Severe drought is a natural event that results from disruptions of the water cycle, and that, in turn, interferes with the cycle of nutrients and flow of energy in ecosystems. During periodic onslaughts of drought, glacier melting is intensified, lakes and other water bodies dry up, and the groundwater level sinks, crops are destroyed and societies disrupted. Drought also greatly influences the development of ecosystems. Severe droughts cause widescale alterations in species composition, and major disruptions of ecological communities. As plants die, their roots are no longer able to hold the soil. This results in massive erosion of topsoil rich in nutrients and organic matter. During this period, succession is often set back to bare subsoil. Drought has very different hydrological causes and characteristics, and its effects are less spectacular than those of floods, but they are more insidious and lasting, since they are closely connected with endemic famine in the world, and may in addition undermine for many years the prosperity of an entire region (the case of the Sahel).

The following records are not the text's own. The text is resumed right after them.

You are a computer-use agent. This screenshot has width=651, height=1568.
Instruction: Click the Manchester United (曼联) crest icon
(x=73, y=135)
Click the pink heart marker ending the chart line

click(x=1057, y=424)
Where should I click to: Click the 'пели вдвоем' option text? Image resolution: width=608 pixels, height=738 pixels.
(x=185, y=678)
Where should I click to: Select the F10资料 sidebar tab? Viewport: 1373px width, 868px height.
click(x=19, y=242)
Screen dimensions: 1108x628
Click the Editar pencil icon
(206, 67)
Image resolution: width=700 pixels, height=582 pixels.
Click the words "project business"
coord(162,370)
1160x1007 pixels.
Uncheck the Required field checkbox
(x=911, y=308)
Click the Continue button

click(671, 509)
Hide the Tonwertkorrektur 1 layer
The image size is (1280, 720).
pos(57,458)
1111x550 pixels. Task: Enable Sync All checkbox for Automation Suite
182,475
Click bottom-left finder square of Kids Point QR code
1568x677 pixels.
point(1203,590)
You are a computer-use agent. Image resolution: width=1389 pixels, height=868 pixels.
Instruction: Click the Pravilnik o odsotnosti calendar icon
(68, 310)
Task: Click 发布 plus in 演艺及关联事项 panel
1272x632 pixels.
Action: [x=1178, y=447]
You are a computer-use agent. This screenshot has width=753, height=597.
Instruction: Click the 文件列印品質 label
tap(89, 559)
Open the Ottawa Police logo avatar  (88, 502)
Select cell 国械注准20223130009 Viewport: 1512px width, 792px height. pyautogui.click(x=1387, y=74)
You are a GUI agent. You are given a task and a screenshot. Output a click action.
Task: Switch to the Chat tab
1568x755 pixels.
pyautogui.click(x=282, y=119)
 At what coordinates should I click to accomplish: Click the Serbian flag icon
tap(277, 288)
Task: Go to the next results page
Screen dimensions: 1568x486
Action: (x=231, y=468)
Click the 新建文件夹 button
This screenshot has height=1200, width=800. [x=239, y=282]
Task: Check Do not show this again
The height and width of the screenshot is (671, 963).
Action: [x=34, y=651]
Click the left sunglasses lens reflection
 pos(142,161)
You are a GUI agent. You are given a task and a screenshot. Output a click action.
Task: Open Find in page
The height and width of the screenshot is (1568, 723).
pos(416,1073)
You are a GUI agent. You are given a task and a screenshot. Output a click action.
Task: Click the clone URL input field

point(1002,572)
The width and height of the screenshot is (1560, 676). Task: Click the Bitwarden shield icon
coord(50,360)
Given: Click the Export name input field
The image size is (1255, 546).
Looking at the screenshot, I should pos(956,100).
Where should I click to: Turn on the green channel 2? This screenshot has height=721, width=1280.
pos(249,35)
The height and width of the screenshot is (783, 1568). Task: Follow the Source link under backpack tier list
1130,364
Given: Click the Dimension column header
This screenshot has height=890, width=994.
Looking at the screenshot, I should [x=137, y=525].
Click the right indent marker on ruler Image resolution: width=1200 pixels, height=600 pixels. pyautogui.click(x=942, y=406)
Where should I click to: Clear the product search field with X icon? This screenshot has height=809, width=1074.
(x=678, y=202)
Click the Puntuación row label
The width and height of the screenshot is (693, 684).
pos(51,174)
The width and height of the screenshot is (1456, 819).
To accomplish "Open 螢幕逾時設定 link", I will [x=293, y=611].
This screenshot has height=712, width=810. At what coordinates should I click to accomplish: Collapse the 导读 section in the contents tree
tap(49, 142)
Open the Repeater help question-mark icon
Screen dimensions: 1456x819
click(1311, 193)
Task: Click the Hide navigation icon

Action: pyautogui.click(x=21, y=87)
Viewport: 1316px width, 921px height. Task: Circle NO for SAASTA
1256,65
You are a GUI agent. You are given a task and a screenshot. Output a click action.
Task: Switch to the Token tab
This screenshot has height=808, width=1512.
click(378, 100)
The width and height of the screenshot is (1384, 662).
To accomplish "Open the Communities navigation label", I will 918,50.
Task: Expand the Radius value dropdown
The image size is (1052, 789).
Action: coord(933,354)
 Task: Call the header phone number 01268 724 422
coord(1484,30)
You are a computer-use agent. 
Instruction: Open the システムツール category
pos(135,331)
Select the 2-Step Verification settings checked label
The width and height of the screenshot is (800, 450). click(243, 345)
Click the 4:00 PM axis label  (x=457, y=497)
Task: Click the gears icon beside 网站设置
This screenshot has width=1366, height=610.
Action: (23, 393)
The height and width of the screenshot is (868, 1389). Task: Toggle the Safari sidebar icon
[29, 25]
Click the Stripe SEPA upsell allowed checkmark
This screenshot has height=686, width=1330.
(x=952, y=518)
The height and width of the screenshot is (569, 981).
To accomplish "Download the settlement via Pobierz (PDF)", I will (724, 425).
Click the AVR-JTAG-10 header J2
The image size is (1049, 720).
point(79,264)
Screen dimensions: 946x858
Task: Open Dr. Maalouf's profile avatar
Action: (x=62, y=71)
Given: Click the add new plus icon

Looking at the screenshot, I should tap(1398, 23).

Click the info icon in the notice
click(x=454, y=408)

Non-sustainable agricultural practices which lead to the destruction of organic matter in soils and their compaction by heavy machinery makes them less able to absorb moisture so crops are more susceptible to drought.
Desert regions have historically experienced devastating effects of droughts which decimate livestock populations from dehydration and starvation; threaten long-term food security for both pastoral and nomadic populations from wind erosion, nutrient deficient and saline soils; and destroy livelihoods of farmers who can no longer yield agricultural products and must seek employment in urban areas.
The drought in Africa lasted for much of the 1970's and 1980's and created a disaster out of an economic and social situation which was already serious. One of its worst effects is the increasing water shortage for human and animal consumption. As many as 21 out of the 24 food-aid dependent countries are also affected by water scarcity. In Mauritania, sand now covers 6 million extra hectares every year. Another 21 million hectares pass into zero productivity each year. In the last two decades Mauritania has lost 80% of its pasture to the sand. Chile lost 400,000 or 75% of its sheep population, experienced power shortages since electrical generation capacity was reduced by 20%, and faced increased unemployment as a result of the devastating drought in 1967-69. The 1971 Okinawan drought, the worst in history, destroyed sugar-cane and pineapple plantations and caused economic losses amounting to $10 million. During the whole 150 year period 1830-1980 the European and Asian parts of the USSR suffered severe drought damage (81 of those years were dry). Crop failures of 19% and 25% respectively were reported during the 1972 and 1975 droughts. During the last 200 years some 30 great droughts have scourged the USA.
In 1996, Oklahoma, Kansas and Texas ranchers suffered second driest period since the Dust Bowl in the 1930s. Absence of rain and blazing heat pushed thousands of them to the edge of financial ruin and spurred panic selling of cattle in some areas.
The period between 1996 and 1997 was the driest in England and Wales since reliable records began more than 200 years earlier.